Combinée à des coûts unitaires similaires, voire inférieurs à ceux des gros porteurs, la faible capacité pour le long-courrier que propose ce type d'avion permet d'envisager le développement de manière rentable de lignes long-courriers à faible flux de trafic. Et plus précisément de remplir des vols sans besoin de les alimenter par des passagers en correspondance comme c'est le cas pour les compagnies dites « de réseau » organisées autour de puissants systèmes de hubs, comme Air France ou Lufthansa.
Ces vols de point-à-point sont l'apanage des compagnies à bas coûts long-courriers. Des avions comme l'A321 LR peuvent donc être l'outil qui permettra aux compagnies low-cost long-courriers d'ouvrir à grande échelle des vols long-courriers au départ d'aéroports dont les zones de chalandise ne justifient pas de positionner des gros-porteurs. Et notamment les villes régionales françaises. C'est le pari de Norwegian, la plus grande des low-cost long-courriers en Europe qui, en plus de sa flotte de B787, a déjà commandé 30 A321LR, soit quasiment la moitié de tous les A321LR commandés. Le rythme des livraisons est particulièrement agressif. Lors de la commande en juillet 2016, Norwegian prévoyait en effet d'en mettre en ligne 8 en 2019 et 22 au cours des deux années suivantes.
La menace est suffisamment dangereuse pour qu'Air France la cite dans ses orientations stratégiques pour justifier la réflexion sur la création d'une low-cost long-courrier.
L'A321LR n'est pas le premier monocouloir à effectuer des vols transatlantiques. Dans sa catégorie de sièges, les compagnies américaines utilisent depuis une dizaine d'années sur certaines routes transatlantiques des B757-200, un appareil qui avait été conçu initialement pour relier les Etats-Unis à Hawaî ou pour effectuer des vols entre la côte Est et la côte Ouest (« coast-to-coast »). Par ailleurs, depuis une quinzaine d'années, des B737 ou des A319 ont quant à eux été utilisés pour des vols long-courriers « courts » mais dans une configuration 100% classe affaires (Lufthansa en 2003, Air France vers les destinations pétrolières, British Airways et Qatar Airways aujourd'hui). Avec très peu de sièges à bord, ces avions affichent des coûts aux sièges sont aux antipodes de ceux espérés pour faire du low-cost.

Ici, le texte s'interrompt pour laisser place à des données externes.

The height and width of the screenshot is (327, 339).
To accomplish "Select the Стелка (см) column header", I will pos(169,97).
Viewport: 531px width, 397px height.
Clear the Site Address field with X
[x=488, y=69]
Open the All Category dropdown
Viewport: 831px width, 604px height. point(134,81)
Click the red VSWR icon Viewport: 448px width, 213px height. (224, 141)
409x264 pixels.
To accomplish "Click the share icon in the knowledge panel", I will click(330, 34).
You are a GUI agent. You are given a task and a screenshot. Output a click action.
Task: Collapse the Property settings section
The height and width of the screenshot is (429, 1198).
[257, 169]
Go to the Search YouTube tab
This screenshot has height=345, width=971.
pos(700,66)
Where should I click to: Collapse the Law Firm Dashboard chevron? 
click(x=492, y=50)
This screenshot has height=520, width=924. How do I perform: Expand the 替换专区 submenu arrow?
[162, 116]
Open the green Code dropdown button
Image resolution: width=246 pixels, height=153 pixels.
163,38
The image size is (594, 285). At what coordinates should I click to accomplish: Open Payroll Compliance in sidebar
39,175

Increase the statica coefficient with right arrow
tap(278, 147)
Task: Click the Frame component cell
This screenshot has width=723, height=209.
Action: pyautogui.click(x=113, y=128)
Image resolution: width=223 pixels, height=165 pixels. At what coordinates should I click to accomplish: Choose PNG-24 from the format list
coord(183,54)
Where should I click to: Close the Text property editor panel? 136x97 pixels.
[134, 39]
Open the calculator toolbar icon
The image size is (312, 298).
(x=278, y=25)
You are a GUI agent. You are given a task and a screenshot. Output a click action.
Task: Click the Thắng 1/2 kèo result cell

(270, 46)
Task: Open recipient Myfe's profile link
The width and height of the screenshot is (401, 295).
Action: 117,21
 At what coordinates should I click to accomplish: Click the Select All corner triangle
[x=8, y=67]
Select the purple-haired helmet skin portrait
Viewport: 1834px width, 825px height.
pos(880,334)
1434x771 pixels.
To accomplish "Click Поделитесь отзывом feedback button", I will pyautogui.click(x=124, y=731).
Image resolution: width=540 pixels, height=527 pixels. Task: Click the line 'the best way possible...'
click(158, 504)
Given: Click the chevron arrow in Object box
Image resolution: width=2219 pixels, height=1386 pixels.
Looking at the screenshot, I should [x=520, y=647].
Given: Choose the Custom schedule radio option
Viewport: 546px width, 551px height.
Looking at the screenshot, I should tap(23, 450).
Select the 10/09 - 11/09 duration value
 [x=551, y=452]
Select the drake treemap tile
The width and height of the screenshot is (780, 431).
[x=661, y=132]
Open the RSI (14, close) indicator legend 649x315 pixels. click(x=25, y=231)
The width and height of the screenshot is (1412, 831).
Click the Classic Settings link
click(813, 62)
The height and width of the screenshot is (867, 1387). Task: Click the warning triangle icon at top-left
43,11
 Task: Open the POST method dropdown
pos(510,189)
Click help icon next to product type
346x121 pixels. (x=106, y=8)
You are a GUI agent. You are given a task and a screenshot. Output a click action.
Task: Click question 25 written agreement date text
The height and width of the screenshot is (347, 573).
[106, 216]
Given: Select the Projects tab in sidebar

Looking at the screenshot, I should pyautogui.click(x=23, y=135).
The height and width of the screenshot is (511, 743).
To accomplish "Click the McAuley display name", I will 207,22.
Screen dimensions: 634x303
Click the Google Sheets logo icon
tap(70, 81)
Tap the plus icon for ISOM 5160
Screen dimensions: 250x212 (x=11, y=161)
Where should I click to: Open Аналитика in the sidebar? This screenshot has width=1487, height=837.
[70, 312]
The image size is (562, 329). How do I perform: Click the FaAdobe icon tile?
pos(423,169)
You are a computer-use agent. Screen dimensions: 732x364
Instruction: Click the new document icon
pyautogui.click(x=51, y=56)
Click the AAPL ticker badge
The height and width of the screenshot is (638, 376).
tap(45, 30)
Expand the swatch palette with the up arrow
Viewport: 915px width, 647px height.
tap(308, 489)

L'A321 LR ajoute une corde à l'arc de l'A321 dont le succès en agace Boeing. Si ce dernier a lancé le B737 MAX-10 pour contrer l'A321Neo, il n'a pas encore lancé une version long-courrier. Une telle offre sur le long-courrier devrait en fait venir du lancement d'un nouvel appareil d'une capacité allant de 220 à 260 sièges disposant d'un rayon d'action d'au moins 4.000 miles nautiques. Boeing travaille en effet sur ce concept. Mais un tel avion n'est pas prévu avant les années 2024-2025.